● **Task details**: Return every line from the records below that has the word "click".

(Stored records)
※ ※ ※

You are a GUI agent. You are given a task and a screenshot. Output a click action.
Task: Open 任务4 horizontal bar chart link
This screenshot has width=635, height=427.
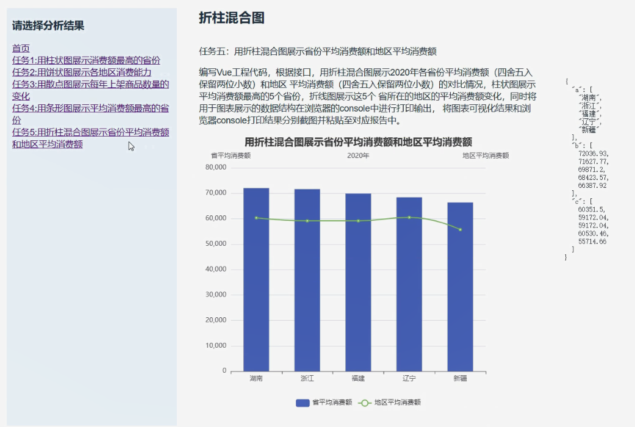[x=90, y=109]
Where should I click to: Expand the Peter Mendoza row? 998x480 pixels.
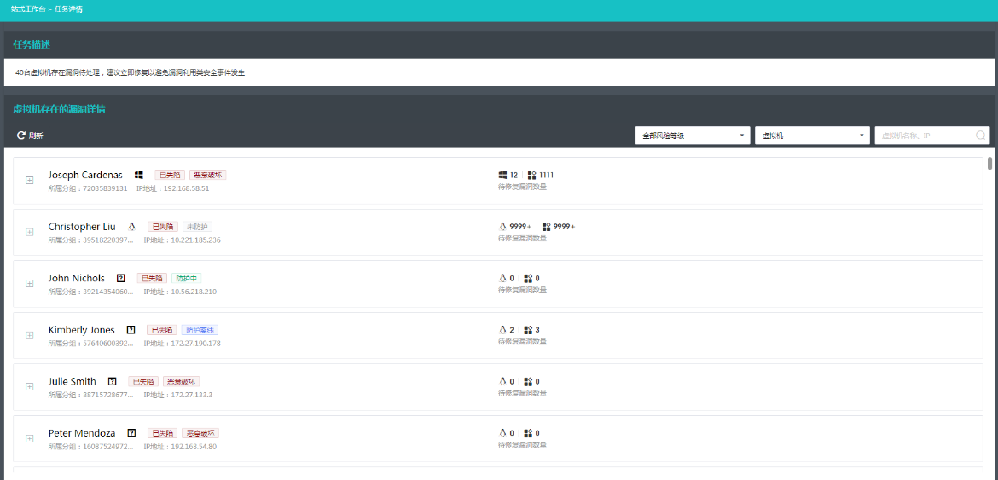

※ ※ ※

● **Problem solution**:
You are a GUI agent. You are given a task and a screenshot. Output a click action.
Where should I click to: Expand the Peter Mendoza row? 998x480 pixels.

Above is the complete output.